The AIDS Memorial Quilt displayed on the National Mall in Washington, D.C., in 1987. Photo courtesy of AIDS Memorial

A few years after scientists first identified AIDS, there appeared to be little action from the government to address the new public health crisis. The AIDS Memorial Quilt started out of anger more than sorrow, said Gert McMullin, an activist and a lead caretaker of the quilt for about 33 years. She and others "wanted to throw [these panels] down in front of the White House and humiliate the government," which had paid little attention to the disease killing many in the gay and trans communities in America, "into doing something for us."

McMullin was part of a group of friends who created the early patchwork. San Francisco gay rights activist Cleve Jones ran with the idea after seeing placards, written with the names of loved ones who died of AIDS, taped to the walls of a federal building during a candlelight march in 1985. Together, the placards resembled the loose outline of a quilt.

The 3-by-6 foot panels, the size of an average human grave, was a visual protest of the devastating crisis. But then the quilt turned more into a memorial, a way for survivors of AIDS victims to talk about the people they had lost.

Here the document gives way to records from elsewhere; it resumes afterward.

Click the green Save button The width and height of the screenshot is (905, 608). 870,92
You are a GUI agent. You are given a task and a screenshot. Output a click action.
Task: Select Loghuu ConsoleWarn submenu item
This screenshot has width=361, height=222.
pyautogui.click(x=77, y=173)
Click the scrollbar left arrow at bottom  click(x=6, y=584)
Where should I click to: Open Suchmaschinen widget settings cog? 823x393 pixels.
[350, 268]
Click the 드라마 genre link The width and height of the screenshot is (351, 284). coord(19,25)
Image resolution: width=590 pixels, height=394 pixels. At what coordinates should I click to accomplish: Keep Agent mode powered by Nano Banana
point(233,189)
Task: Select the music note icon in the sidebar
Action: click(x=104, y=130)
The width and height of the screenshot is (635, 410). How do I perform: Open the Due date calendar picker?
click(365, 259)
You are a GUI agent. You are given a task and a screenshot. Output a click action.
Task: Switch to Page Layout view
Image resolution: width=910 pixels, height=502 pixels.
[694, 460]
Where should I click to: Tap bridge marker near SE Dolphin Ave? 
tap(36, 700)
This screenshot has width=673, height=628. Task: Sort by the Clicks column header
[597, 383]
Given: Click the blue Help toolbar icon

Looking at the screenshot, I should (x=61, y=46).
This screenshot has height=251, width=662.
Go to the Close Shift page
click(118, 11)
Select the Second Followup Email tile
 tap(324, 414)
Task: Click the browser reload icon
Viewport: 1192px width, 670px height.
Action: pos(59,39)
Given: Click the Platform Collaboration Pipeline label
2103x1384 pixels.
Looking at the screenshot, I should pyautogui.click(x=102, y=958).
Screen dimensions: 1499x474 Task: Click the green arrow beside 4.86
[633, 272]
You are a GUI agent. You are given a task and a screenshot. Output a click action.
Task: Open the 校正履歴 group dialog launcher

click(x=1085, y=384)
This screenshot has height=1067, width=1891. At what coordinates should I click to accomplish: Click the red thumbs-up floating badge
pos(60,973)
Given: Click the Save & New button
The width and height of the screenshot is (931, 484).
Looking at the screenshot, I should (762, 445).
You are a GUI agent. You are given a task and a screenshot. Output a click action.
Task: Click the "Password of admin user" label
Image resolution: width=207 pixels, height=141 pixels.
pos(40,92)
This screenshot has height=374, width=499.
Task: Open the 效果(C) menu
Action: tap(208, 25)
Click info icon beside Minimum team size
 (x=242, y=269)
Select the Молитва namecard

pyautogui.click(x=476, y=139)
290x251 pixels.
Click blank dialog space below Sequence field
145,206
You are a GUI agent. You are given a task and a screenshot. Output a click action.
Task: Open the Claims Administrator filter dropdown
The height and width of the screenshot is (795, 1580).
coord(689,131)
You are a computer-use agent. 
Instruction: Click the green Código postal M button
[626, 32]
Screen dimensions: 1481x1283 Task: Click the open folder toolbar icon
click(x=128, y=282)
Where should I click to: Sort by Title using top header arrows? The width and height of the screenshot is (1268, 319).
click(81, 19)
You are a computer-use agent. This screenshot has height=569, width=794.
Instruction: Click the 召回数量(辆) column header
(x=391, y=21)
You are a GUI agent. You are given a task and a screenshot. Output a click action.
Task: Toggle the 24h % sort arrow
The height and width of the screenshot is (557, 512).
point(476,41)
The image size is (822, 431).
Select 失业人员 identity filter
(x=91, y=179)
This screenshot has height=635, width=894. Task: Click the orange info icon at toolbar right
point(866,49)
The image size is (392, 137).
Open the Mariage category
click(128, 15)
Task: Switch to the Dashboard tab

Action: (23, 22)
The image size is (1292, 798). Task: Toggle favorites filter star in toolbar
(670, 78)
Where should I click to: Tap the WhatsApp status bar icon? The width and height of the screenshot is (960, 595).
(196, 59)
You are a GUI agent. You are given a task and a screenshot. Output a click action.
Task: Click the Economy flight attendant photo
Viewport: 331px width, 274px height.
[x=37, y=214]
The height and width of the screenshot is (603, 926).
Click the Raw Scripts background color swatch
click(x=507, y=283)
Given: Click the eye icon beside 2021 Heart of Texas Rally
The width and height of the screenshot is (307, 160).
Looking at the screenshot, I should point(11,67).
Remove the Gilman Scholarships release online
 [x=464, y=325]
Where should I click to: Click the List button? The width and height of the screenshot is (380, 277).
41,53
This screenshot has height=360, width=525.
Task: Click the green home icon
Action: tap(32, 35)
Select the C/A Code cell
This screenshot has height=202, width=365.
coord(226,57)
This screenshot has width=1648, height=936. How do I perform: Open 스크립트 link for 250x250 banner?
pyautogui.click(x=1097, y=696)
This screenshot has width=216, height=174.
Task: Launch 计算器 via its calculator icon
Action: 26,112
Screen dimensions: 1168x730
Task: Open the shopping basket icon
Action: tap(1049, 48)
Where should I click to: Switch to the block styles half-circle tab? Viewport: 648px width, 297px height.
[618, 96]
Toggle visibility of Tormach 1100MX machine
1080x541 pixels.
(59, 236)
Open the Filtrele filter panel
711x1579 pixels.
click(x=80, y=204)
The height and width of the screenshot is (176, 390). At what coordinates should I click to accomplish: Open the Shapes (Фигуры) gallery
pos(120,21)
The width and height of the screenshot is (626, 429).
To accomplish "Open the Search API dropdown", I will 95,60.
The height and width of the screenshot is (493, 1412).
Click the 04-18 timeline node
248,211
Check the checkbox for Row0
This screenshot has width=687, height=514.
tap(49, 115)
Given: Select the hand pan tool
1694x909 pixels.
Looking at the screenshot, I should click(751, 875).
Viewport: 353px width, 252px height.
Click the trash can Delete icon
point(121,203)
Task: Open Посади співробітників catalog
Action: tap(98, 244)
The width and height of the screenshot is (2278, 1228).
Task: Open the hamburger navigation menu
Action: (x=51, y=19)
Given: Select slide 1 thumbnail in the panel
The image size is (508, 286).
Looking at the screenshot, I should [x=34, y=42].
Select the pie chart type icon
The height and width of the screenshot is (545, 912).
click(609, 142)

"It's cloth. It's warm. It's cozy," McMullin said.

Each piece of the quilt contains artifacts that offer glimpses into how each person lived and was loved. Made up of 48,000 panels and counting, McMullin can easily recall the numbers assigned to blocks containing the first two panels she made, honoring friends who died of complications from the virus in the 1980s.

Two separate panels McMullin made for her friends Roger Lyon and David Calgaro, which appear on different parts of the AIDS Memorial Quilt. Photos courtesy of National AIDS Memorial

Block No. 0008 has a panel for Roger Lyon, whose name is written in large, angular, black and pink vinyl. A note under the lettering reads, "I tried to paint the sky with you. But couldn't finish in time," words from a message Roger wrote to his lover, David. Block No. 0004 has a panel for David Calgaro, whose name was stitched by McMullin in front of a large, red heart, recalling the title credits for "I Love Lucy," a shared TV obsession between the friends.

As conservator and production manager at the NAMES Project Foundation, the organization that protected and maintained the quilt for decades, McMullin has acted as its chaperone on trips, its mender when panels, which she calls "old soldiers," start to tear or fade. When portions return in need of repairs after being on display at a museum, she's careful to not replace too much because the fabric, as submitted, might carry heavy sentimental value. A panel may have been made from a T-shirt that belonged to a loved one.

As the wording of some early panels fade, McMullin said, "even my heart tells me not to fix it because maybe it's just getting older … and maybe that's the way it's supposed to be."

A 1980s photo of Gert McMullin working on the AIDS Memorial Quilt. Photo courtesy of AIDS Memorial

Today, the AIDS Memorial Quilt weighs about 54 tons and represents more than 105,000 lives lost to AIDS. The still-expanding quilt is housed in the San Francisco Bay Area now under the care of the National AIDS Memorial.

"It would be over my dead body if it were ever put into a storage unit or museum where it would never be seen again," she said.

The quilt may not be as permanent as stone, but shows how a grassroots memorial — cut from anger, love and community — can endure over the years.

As a witness to both AIDS and the coronavirus pandemic, which share parallels of fear, uncertainty, and a tepid response from the government, McMullin hopes that people who have not been affected so directly have the capacity to be compassionate.

"These people meant the world to somebody," she said of COVID deaths. "If we can't care about somebody else's loss, we're in big trouble."